The polling and pundits all pretty much agreed that Democratic incumbent Harry S. Truman was toast in this election. Republicans had taken control of Congress in 1946, and Truman's own party was divided over his hard line against the Soviet Union. His support for civil rights for African-Americans led segregationists to bolt and form the States Rights Party, which nominated Sen. Strom Thurmond from South Carolina as its candidate [source: Miller Center].
That all made Truman look hopelessly vulnerable against the Republican challenger, New York Gov. Thomas Dewey. Dewey was a stiff, awkward campaigner with a tendency toward pomposity, but he was also a progressive and quite popular. Even when Truman adopted a more folksy tone and went on a whistle-stop tour to denounce the "do-nothing" Congress, the smart money still figured he was finished [source: Miller Center, Jones].
On election night, those assumptions swayed the Chicago Tribune, one of America's biggest newspapers, to make an embarrassing mistake.
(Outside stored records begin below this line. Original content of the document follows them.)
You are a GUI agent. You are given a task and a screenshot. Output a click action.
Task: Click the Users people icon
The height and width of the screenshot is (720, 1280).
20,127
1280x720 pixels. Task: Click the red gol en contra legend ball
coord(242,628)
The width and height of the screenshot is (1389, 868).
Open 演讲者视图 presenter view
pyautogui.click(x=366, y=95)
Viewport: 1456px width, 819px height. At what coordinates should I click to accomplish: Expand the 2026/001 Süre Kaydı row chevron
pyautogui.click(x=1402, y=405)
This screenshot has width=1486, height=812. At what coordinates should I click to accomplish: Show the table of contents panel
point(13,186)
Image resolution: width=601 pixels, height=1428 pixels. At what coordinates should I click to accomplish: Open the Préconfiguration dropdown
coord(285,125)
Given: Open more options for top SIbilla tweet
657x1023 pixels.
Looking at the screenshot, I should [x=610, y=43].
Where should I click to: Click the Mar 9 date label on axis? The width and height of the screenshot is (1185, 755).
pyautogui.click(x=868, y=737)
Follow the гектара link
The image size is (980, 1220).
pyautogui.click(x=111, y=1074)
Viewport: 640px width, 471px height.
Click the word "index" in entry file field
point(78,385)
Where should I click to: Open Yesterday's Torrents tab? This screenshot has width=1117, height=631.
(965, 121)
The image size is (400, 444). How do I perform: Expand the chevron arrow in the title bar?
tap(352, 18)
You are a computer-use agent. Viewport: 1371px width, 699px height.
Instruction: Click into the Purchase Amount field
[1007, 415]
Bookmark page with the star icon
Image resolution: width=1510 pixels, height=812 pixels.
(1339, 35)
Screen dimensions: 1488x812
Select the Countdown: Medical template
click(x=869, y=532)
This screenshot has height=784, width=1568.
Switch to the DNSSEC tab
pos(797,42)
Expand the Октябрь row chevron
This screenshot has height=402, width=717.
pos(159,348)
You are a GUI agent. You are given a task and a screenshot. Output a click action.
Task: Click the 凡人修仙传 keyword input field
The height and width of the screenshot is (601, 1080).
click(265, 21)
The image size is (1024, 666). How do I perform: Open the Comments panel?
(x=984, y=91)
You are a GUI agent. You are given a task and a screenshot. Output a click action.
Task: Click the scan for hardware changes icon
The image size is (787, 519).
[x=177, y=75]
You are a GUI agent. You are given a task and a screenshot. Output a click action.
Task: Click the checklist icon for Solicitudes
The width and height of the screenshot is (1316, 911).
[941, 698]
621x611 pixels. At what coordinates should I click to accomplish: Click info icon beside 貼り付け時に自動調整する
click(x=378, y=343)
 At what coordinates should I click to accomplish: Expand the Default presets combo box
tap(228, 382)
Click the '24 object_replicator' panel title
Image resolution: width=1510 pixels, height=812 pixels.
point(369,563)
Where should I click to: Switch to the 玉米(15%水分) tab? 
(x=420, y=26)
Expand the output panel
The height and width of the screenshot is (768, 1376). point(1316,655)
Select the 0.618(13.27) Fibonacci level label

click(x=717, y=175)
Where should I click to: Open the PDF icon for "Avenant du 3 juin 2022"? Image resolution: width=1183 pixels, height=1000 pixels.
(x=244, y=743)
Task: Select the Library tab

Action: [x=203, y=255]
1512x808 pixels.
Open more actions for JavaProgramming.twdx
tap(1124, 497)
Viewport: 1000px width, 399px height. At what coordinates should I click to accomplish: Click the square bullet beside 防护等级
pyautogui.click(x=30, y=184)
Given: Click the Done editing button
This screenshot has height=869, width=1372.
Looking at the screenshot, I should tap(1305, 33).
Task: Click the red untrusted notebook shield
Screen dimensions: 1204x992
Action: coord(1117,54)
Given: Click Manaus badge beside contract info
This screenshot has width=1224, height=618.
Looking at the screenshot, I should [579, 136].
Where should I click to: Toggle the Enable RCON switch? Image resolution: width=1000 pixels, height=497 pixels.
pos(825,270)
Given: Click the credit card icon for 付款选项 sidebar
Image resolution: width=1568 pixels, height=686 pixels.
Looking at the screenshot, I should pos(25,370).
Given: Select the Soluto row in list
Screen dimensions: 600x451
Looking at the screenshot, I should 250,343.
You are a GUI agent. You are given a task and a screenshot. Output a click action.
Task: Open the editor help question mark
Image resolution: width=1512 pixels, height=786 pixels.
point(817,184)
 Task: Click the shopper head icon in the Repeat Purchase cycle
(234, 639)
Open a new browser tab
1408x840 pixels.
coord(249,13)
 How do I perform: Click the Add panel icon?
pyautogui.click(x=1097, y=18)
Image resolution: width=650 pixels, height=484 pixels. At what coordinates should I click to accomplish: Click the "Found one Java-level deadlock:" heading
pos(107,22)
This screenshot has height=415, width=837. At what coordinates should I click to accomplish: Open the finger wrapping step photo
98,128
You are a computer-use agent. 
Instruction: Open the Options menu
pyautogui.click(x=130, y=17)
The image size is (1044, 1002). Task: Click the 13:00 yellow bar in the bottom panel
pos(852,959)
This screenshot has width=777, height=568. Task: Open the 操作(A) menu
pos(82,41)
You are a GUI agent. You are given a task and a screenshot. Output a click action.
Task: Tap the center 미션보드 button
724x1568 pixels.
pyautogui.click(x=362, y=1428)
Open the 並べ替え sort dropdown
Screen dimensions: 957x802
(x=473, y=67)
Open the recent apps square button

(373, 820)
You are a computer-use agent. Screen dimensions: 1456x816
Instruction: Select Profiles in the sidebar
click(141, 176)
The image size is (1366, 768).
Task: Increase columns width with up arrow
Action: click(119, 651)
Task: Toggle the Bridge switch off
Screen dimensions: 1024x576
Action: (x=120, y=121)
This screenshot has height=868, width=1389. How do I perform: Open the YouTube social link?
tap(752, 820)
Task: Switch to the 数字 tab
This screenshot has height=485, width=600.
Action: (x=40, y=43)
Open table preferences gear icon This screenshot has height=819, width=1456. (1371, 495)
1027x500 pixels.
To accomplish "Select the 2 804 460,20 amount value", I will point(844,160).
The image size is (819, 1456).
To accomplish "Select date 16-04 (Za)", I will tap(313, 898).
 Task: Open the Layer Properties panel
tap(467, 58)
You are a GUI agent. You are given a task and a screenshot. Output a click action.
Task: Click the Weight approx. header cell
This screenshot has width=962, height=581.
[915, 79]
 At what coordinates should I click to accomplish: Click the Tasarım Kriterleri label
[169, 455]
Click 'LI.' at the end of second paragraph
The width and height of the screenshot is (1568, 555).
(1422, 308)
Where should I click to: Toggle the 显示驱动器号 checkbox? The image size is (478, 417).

Because a printers' strike forced the shorthanded paper to go to press earlier than usual, managing editor J. Loy "Pat" Maloney trusted the prediction of his Washington correspondent, Arthur Sears Henning, and went with "Dewey Defeats Truman" as the headline.
The Tribune corrected itself in its second edition that day and all might have been forgotten except that two days later, the victorious Truman held up a copy of the original front page and posed for an unforgettable photo [source: Jones].